Судебные художники работают в ЦРУ и Секретной службе, а также в полицейских департаментах больших городов вроде Нью-Йорка, Лос-Анджелеса и Детройта. Общий знаменатель – все они являются сотрудниками правоохранительных органов. Поскольку судебные художники участвуют в текущих следственных действиях, они должны придерживаться протокола относительно улик (включая скелеты и черепа), а также уметь выступать в суде, давая показания относительно своих выводов. Единственное исключение – Национальный Центр по поискам пропавших детей, некоммерческое агентство в Александрии, Виргиния, где судебные художники создают лицевые аппроксимации и возрастную коррекцию портретов детей.

За этими пятьюдесятью или около того судебными художниками стоят сотни других сотрудников правоохранительных органов, исполняющих схожую работу – обычно фотороботы, – наряду с другими обязанностями. Большинство из них – те, кто принял присягу, то есть офицеры полиции, детективы и т. п., но есть и вольнонаемные: техники-криминалисты, аналитики и диспетчеры, которым эти обязанности достались просто потому, что однажды кто-то из детективов спросил:

– Никто из ваших знакомых не умеет рисовать?

Я никогда не видела судебного художника, который относился бы к своему делу спустя рукава. Все эти люди горят своей работой, стремятся помогать жертвам, зачастую сами оплачивают себе тренинги и перерабатывают, не требуя сверхурочных и не жалуясь.

– Я ни за что не выйду на пенсию, пока держу в руке карандаш, – говорят они. И я говорила точно так же.

2

Дочь Уолтера Брауна

Я никогда не мечтала о карьере в любой из сфер, связанной со смертью или преступлениями. Когда кто-нибудь спрашивал меня, кем я буду, когда вырасту, я не могла ответить, потому что не знала.

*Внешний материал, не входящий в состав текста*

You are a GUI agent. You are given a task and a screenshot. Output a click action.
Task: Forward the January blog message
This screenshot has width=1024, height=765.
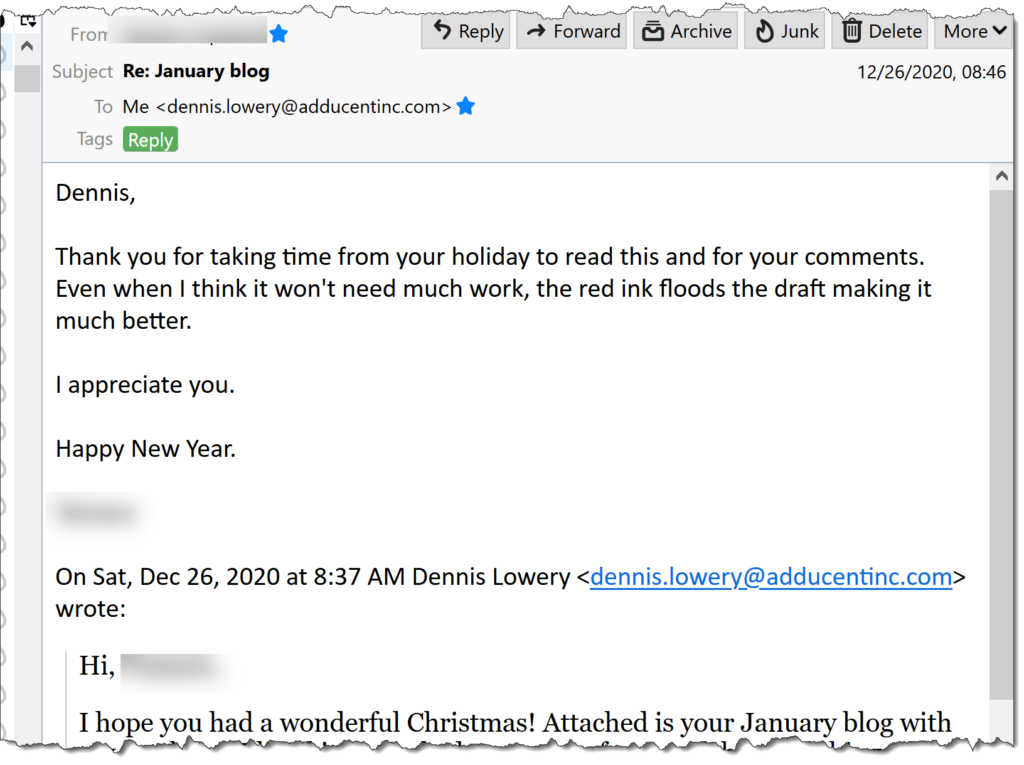point(571,31)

Помню, я смотрела с отцом полицейские сериалы вроде «Облавы» или «Гавайев 5.0», и там попадались серии, в которых художник по описаниям рисовал портрет преступника, помогая поймать плохого парня. Один раз скульптор воссоздал по черепу лицо мертвого, и с его помощью удалось узнать, кто убийца. Разве не круто?

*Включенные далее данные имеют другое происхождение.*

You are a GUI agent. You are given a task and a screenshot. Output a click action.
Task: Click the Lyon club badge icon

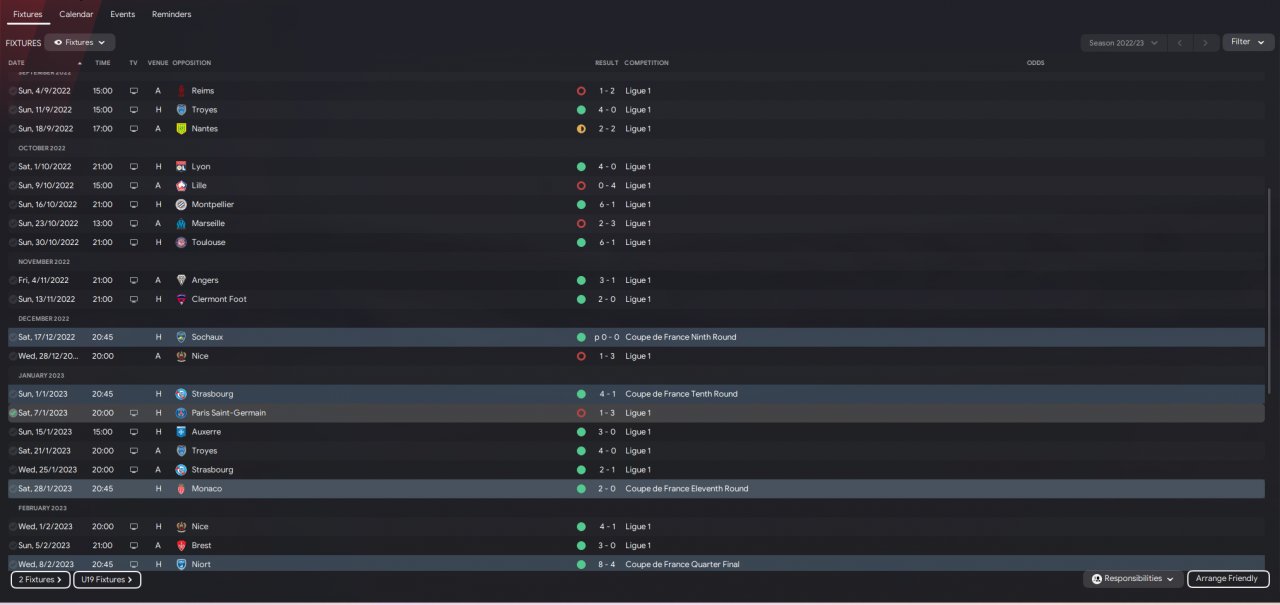pos(181,167)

Но мне никогда не приходило в голову, что судебное изобразительное искусство может стать моей работой, хотя ИЗО было моим любимым предметом в школе. Во-первых, я понятия не имела, как попасть на такую должность, – и никто вокруг тоже не знал, даже консультант по профориентации. Я просто выбросила подобные мысли из головы вместе с мечтами о том, что мне будут платить за поедание мороженого или хождение по магазинам.

Насколько я обожала рисование, настолько же ненавидела биологию и делала все, что в моих силах, чтобы не связываться с ней. Что угодно, лишь бы не видеть крови и кишок. Мысль о том, что придется вскрывать лягушку, наводила на меня ужас, поэтому мой напарник по лабораторной согласился сделать это за меня, если я потом составлю письменный отчет. В конце концов я решила слепить лягушку, лежащую на спине и приколотую иглами к серебристому подносу (алюминиевая фольга и крышка от обувной коробки). Затем я «вскрыла» ее, слепив кишечник из глины и раскрасив в розовый цвет, а потом затолкав внутрь тушки, в которой заранее сделала разрез в форме буквы Y. Мы оба получили пятерки за изобретательность, и я не замарала руки о кровь или формальдегид.

К моменту окончания школы я по-прежнему не знала, чем буду заниматься. Рисование было моим главным приоритетом, но колледж я себе позволить не могла. Я пробовала подать заявление на студенческий заем, но когда увидела сумму выплат, то едва не потеряла сознание. Даже если я получу диплом, что мне потом с ним делать? Я не была особенно амбициозной и не видела себя сотрудницей рекламного агентства, а торговля картинами на улице точно не позволила бы расплатиться с кредитом.